Reste que le nouveau locataire du palais présidentiel divise. Si l'opposition le perçoit comme «un complice du système Wade», de nombreux Sénégalais voient en lui «l'homme qui a tenté de freiner la dévolution monarchique du pouvoir», conclut Slate Afrique.



Election-Sénégal: Les Sénégalais du Cameroun votent Macky Sall

Les ressortissants du pays de la Terranga vivant au Cameroun ont plébiscité le challenger d'Abdoulaye Wade au cours du scrutin du 25 mars 2012.

Le personnel de la chancellerie du Sénégal à Yaoundé située au quartier Bastos joue peut-être les prolongations. Du moins, un vigile en faction à l'entrée du bâtiment fermé à double tour révèle au reporter du Messager venu collecter les chiffres issus des différents centres de vote ouverts à l'occasion de la présidentielle sénégalaise qu'aucun personnel n'est en poste. Et pour cause: «tout le monde se repose après la veillée électorale de la nuit de dimanche à lundi», confie-t-il. Le préposé à la sécurité suggère alors à son interlocuteur d'aller voir du côté de l'école publique d'Ekoudou (Briqueterie) qui a hébergé les 6 bureaux de vote de la ville de Yaoundé. Là encore, l'information n'est pas disponible. Le décor de la veille ayant déjà changé.

La seule piste restante est celle des regroupements de Sénégalais de Yaoundé. Celle du Conseil supérieur des Sénégalais de l'étranger, antenne de Yaoundé basée au carrefour Intendance et celle de la fédération du Cameroun du Parti démocratique sénégalais (Pds) donnent les mêmes tendances. Macky Sall a laminé Abdoulaye Wade (le président sortant) au terme du deuxième tour de la présidentielle de 2012.

D’après des sources, sur environ 650 Sénégalais repartis dans les 6 bureaux de vote de l’école publique d'Ekoudou, à peu près 550 ont effectivement pris part au vote. Parmi eux, 180 seulement ont accordé leurs suffrages à Abdoulaye Wade. Le reste a choisi Macky Sall. Pour Gora Tall, premier responsable du Conseil des Sénégalais de l'étranger rencontré au siège de Yaoundé, c'est à peu près les mêmes tendances qui émanent des urnes dans les 3 bureaux de vote ouverts à Douala. Dans l'ensemble, le conseiller estime qu'il se dégage plus 65% des suffrages valablement exprimés pour Macky Sall sur l'ensemble du territoire camerounais.

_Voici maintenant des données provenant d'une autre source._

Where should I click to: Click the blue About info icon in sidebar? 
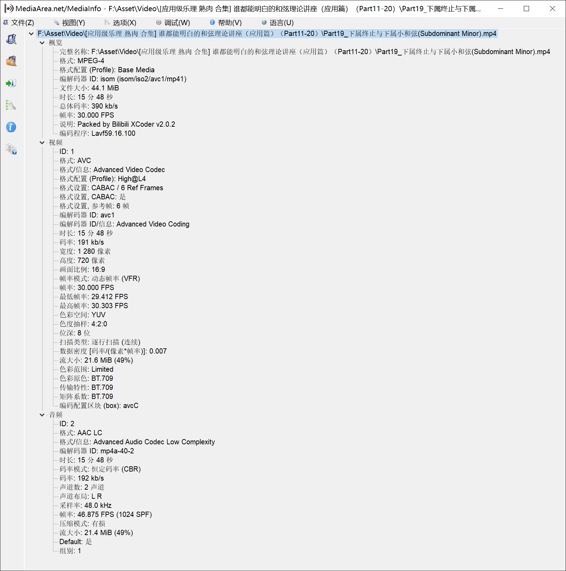11,127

Un peu à l'image des résultats généraux en attendant bien sûr la publication des résultats définitifs par le Conseil constitutionnel.

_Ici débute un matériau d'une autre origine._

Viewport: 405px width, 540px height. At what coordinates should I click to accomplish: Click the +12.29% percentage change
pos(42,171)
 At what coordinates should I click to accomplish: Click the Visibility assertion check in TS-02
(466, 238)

Pour le secrétaire général de la fédération camerounaise du Pds le parti d'Abdoulaye Wade - qui confirme les tendances communiquées par le Conseil supérieur des Sénégalais de l'étranger, branche du Cameroun, ces résultats sont le fruit de la volonté du peuple sénégalais souverain qui a choisi un des «fils politiques de Wade». Aboubakrine Dieng estime qu'au-delà du coup de force que certains opposants opportunistes ont voulu perpétrer en essayant de faire invalider la candidature du «père du Sopi [changement en wolof, ndlr]», il est heureux que les Sénégalais aient confiés le Sénégal à un leader d'idéologie libérale après les douze années de règne d'un précepteur du Nepad (Nouveau partenariat pour le développement de l'Afrique). Wadiste comme il se revendique, Aboubakrine Dieng estime que le gagnant devrait composer avec toutes les composantes sociales puisqu'il lui professe des débuts difficiles, du point de vue économique, pour Macky Sall. De même, il invite Karim Wade, le fils de l'autre, à rentrer dans l'opposition... à battre le pavé pour reconquérir le pouvoir. Quelle élégance tout de même!